Speaker Interview- Adeoluwa Akomolafe

HOME / Speaker Interview- Adeoluwa Akomolafe

Adeoluwa Akomolafe is the current Chief Information Security Officer & Assistant GM at Wema Bank Plc.

His wealth of experience spans over 20 years cumulatively.

Adeoluwa Akomolafe will be speaking live at Finnovex West Africa Summit.

Please have a look at his view on our upcoming Leading Summit on Financial Services Innovation and Excellence held from 26th – 27th October 2021.Visit wa.finovex.com for more information.



Q- What approaches can Banks utilise in changing the outlook of cyber warfare within the West African Region?

Cybersecurity strategies have to change from being reactive to proactive; we need to be able to in a way “anticipate” cyber breaches; this might sound far-fetched but due to Digital transformation, security solutions/Technology have also reacted. Defenses can be boosted by implementing intelligence-driven measures, such as the use of artificial intelligence (AI), already applied in strengthening authentication methods via biometric logins for multi-factor authentication (MFA). Fraud monitoring tools these days are AI and Machine Learning (ML) based. There is improved technology in the user behavioural monitoring space which makes it possible to proactively stop fraudulent transactions. We also need to be proactive in testing our cyber defenses via Vulnerability and penetration tests; this ensures we deal with weaknesses in our infrastructure before they are exploited by fraudsters.
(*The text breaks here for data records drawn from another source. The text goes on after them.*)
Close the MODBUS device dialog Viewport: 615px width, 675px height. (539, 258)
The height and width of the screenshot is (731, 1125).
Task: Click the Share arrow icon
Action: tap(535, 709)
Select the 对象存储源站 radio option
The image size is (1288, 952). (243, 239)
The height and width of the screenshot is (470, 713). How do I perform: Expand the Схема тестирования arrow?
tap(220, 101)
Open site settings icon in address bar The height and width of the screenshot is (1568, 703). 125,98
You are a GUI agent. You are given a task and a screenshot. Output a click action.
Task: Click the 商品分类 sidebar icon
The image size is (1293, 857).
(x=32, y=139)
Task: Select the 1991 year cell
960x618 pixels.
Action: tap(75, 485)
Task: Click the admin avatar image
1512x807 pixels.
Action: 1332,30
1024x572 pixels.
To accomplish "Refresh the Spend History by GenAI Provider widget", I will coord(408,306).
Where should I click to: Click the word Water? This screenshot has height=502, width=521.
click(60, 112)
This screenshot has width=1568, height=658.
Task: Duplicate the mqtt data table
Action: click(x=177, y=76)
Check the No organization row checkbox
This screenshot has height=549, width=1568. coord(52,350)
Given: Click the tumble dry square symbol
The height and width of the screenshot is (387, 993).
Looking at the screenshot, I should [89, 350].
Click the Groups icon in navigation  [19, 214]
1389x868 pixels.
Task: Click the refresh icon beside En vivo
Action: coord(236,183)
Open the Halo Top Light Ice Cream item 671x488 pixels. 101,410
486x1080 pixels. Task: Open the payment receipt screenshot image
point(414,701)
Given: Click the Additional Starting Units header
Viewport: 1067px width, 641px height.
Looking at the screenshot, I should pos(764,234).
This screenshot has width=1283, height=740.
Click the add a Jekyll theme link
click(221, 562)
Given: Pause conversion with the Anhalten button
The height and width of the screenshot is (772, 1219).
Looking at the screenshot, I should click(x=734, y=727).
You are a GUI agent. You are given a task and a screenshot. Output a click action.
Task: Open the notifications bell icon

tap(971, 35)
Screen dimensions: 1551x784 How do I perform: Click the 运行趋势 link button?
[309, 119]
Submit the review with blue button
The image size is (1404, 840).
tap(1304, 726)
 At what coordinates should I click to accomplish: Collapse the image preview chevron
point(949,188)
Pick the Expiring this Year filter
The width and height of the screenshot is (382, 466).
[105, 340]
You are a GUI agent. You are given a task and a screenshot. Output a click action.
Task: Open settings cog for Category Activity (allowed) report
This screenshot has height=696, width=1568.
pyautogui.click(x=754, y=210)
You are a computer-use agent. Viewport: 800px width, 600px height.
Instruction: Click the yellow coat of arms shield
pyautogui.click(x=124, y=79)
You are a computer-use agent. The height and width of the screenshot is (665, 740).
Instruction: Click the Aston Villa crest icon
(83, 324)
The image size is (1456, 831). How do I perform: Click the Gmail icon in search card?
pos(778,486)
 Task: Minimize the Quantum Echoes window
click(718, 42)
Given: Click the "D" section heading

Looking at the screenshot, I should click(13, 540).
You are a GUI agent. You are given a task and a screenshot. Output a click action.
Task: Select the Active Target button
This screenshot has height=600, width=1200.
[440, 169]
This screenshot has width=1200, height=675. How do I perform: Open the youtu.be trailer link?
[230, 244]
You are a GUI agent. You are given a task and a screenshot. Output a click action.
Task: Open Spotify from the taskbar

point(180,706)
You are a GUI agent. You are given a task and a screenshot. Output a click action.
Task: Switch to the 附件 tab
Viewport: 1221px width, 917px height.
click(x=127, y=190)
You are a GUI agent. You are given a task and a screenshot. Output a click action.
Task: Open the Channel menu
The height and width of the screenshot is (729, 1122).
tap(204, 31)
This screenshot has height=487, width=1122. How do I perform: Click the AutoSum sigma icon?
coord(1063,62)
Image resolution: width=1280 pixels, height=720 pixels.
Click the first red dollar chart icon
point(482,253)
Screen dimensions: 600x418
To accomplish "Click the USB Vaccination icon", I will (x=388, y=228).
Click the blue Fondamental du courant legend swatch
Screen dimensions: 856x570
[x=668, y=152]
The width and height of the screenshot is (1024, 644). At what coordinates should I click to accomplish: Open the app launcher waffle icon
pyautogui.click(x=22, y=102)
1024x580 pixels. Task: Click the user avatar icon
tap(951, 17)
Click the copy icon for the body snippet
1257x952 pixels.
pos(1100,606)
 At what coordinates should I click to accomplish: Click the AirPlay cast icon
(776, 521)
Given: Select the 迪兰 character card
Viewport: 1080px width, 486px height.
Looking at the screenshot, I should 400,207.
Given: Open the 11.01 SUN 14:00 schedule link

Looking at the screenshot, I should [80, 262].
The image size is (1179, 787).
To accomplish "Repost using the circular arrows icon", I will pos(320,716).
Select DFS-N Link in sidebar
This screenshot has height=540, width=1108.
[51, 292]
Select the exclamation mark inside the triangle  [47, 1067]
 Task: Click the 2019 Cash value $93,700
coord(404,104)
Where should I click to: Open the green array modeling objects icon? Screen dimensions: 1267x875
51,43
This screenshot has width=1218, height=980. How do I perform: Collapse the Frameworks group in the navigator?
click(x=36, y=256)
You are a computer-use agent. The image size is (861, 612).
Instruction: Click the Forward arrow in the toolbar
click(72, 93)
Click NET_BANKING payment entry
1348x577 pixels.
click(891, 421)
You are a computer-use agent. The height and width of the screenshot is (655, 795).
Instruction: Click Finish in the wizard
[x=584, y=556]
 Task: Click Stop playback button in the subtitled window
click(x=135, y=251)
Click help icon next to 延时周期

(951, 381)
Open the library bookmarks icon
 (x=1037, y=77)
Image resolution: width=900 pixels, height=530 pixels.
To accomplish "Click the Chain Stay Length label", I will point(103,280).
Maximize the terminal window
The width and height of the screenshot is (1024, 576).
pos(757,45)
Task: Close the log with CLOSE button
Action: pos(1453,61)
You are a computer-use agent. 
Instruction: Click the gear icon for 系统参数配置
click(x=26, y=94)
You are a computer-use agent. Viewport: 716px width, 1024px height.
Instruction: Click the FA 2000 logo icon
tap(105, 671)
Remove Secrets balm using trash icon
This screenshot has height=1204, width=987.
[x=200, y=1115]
Q-The “New Normal” has led to the adoption of the technological way of life, how can Cybersecurity consciousness be instilled among staff members?

Training and awareness cannot be over emphasized and the best approach to this training is to bring it alive; what do I mean by this? We need to relate cybersecurity training to daily life activities; How do we secure social media accounts, how do we secure our home, cars, phones etc. When we are able to relate that to the work environment then staff members understand better and it becomes a part of them.

When cyber security training/awareness gets too technical it loses the non-technical audience. Staff MUST be able to relate to the content and message. Continuous Training and awareness is the key. When you start a work-from-home system, your staff’s home becomes part of your enterprise and apart from the technology you will deploy to ensure security they must be aware of their responsibilities.



Q- Can you highlight some evolving legal and regulatory context guiding the West African Fintech Space?

From a Nigerian perspective one major legal and regulatory context in the last two years is the launch of the NDPR (Nigeria Data Protection Regulation), as the saying goes; Data is the new Oil and its essential organizations and their customers understand their responsibilities and limitations when it comes to handling data. This has created awareness around Data especially in the FI sector as compliance has been made mandatory.



Q-Is there any specific training to stir up the awareness and adaptation to new threats that you would recommend to organisations?

There are several training programs available to organizations, I will advise HR learning teams consult their subject matter experts (CISO, CIOs) internally that can advise on the best approach. I will not want to mention any specific training so I am not seeing as endorsing any as the preferred approach/option.



Q- Bearing in mind that there is an inherent fear of people losing their jobs to “bots”, do you think automation is a more viable alternative to addressing the cyber skills shortage in the industry?

A recent article by Kenna Security’s Chief Data Scientist, Michael Roytman, explains the issue perfectly. “We don’t have a workforce shortage problem,” he says. “What we have is an automation-in-the-wrong-place problem.” For e.g. in the vulnerability management space, he argues that risk-based, data-driven approaches can overcome any skills shortages that organisations may have by focusing efforts on the bugs most likely to be exploited.

This same logic can be applied to other areas “The key is to find tools, datasets, and statistical methodologies that can help you separate the signal from the noise. The right tools will help you quantify risk and apply that analysis to prioritise the actions that get the most meaningful results.”

In summary; automation deployed intelligently can help with cyber skills shortage but not eliminate it in its entirety.



Q-. Can you state 5 crucial steps for successfully developing technical infrastructure that would be more resilient to new cyber threats?

Several industry articles have provided different ways to ensure secure infrastructure, and I will just list 5:

  1. Run a Network Security Audit
  2. Conduct Security Awareness Training
  3. Limit User Access Privileges to the Minimum Necessary for Work
  4. Have a mature Patch Management program
  5. Review security tools to ensure the right tools are deployed to mitigate cyber risks



Q-. Describe how the face of Cyber Warfare has changed with the West African Region in 3 words?

This is a tough question, not sure I can manage in 3 words - “Ransomware, Phishing, DDOS”.